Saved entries
=======

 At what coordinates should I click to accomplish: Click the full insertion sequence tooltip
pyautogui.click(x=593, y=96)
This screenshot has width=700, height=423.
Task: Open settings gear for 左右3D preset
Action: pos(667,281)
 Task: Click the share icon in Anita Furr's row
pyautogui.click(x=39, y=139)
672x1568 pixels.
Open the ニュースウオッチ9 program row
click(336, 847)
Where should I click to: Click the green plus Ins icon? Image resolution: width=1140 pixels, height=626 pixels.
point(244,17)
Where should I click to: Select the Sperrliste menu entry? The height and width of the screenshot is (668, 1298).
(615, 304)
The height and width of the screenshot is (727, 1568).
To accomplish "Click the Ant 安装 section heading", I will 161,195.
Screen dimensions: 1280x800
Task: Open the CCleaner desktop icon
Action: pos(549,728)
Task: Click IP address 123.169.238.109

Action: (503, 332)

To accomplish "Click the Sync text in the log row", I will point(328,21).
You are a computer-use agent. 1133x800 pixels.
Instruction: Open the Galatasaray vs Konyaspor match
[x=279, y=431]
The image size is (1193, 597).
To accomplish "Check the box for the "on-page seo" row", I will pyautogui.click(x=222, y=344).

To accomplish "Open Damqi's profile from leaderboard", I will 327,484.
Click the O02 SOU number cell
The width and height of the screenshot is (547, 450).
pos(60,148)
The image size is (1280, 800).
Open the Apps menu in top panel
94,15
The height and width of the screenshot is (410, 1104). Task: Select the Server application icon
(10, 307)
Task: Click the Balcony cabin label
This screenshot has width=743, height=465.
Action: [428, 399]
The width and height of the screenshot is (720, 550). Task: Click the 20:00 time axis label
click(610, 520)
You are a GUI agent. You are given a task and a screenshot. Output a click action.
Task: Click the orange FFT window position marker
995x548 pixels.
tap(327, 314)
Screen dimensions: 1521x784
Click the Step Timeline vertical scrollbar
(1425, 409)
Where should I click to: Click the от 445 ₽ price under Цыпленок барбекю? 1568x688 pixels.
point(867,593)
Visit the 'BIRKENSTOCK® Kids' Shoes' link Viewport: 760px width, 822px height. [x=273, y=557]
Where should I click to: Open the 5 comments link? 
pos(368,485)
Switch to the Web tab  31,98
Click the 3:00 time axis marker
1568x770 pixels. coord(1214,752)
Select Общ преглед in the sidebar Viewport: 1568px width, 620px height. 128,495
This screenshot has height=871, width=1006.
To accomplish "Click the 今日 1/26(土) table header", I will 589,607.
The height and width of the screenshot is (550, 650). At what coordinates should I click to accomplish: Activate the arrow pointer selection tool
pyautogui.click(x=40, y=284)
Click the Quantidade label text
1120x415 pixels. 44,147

=======

# INSTRUCTIONS TO FOLLOW
Exact copies of all entries are what's needed here.

# EXPECTED ANSWER
 At what coordinates should I click to accomplish: Click the full insertion sequence tooltip
pyautogui.click(x=593, y=96)
This screenshot has width=700, height=423.
Task: Open settings gear for 左右3D preset
Action: pos(667,281)
 Task: Click the share icon in Anita Furr's row
pyautogui.click(x=39, y=139)
672x1568 pixels.
Open the ニュースウオッチ9 program row
click(336, 847)
Where should I click to: Click the green plus Ins icon? Image resolution: width=1140 pixels, height=626 pixels.
point(244,17)
Where should I click to: Select the Sperrliste menu entry? The height and width of the screenshot is (668, 1298).
(615, 304)
The height and width of the screenshot is (727, 1568).
To accomplish "Click the Ant 安装 section heading", I will 161,195.
Screen dimensions: 1280x800
Task: Open the CCleaner desktop icon
Action: pos(549,728)
Task: Click IP address 123.169.238.109

Action: (503, 332)

To accomplish "Click the Sync text in the log row", I will point(328,21).
You are a computer-use agent. 1133x800 pixels.
Instruction: Open the Galatasaray vs Konyaspor match
[x=279, y=431]
The image size is (1193, 597).
To accomplish "Check the box for the "on-page seo" row", I will pyautogui.click(x=222, y=344).

To accomplish "Open Damqi's profile from leaderboard", I will 327,484.
Click the O02 SOU number cell
The width and height of the screenshot is (547, 450).
pos(60,148)
The image size is (1280, 800).
Open the Apps menu in top panel
94,15
The height and width of the screenshot is (410, 1104). Task: Select the Server application icon
(10, 307)
Task: Click the Balcony cabin label
This screenshot has width=743, height=465.
Action: [428, 399]
The width and height of the screenshot is (720, 550). Task: Click the 20:00 time axis label
click(610, 520)
You are a GUI agent. You are given a task and a screenshot. Output a click action.
Task: Click the orange FFT window position marker
995x548 pixels.
tap(327, 314)
Screen dimensions: 1521x784
Click the Step Timeline vertical scrollbar
(1425, 409)
Where should I click to: Click the от 445 ₽ price under Цыпленок барбекю? 1568x688 pixels.
point(867,593)
Visit the 'BIRKENSTOCK® Kids' Shoes' link Viewport: 760px width, 822px height. [x=273, y=557]
Where should I click to: Open the 5 comments link? 
pos(368,485)
Switch to the Web tab  31,98
Click the 3:00 time axis marker
1568x770 pixels. coord(1214,752)
Select Общ преглед in the sidebar Viewport: 1568px width, 620px height. 128,495
This screenshot has height=871, width=1006.
To accomplish "Click the 今日 1/26(土) table header", I will 589,607.
The height and width of the screenshot is (550, 650). At what coordinates should I click to accomplish: Activate the arrow pointer selection tool
pyautogui.click(x=40, y=284)
Click the Quantidade label text
1120x415 pixels. 44,147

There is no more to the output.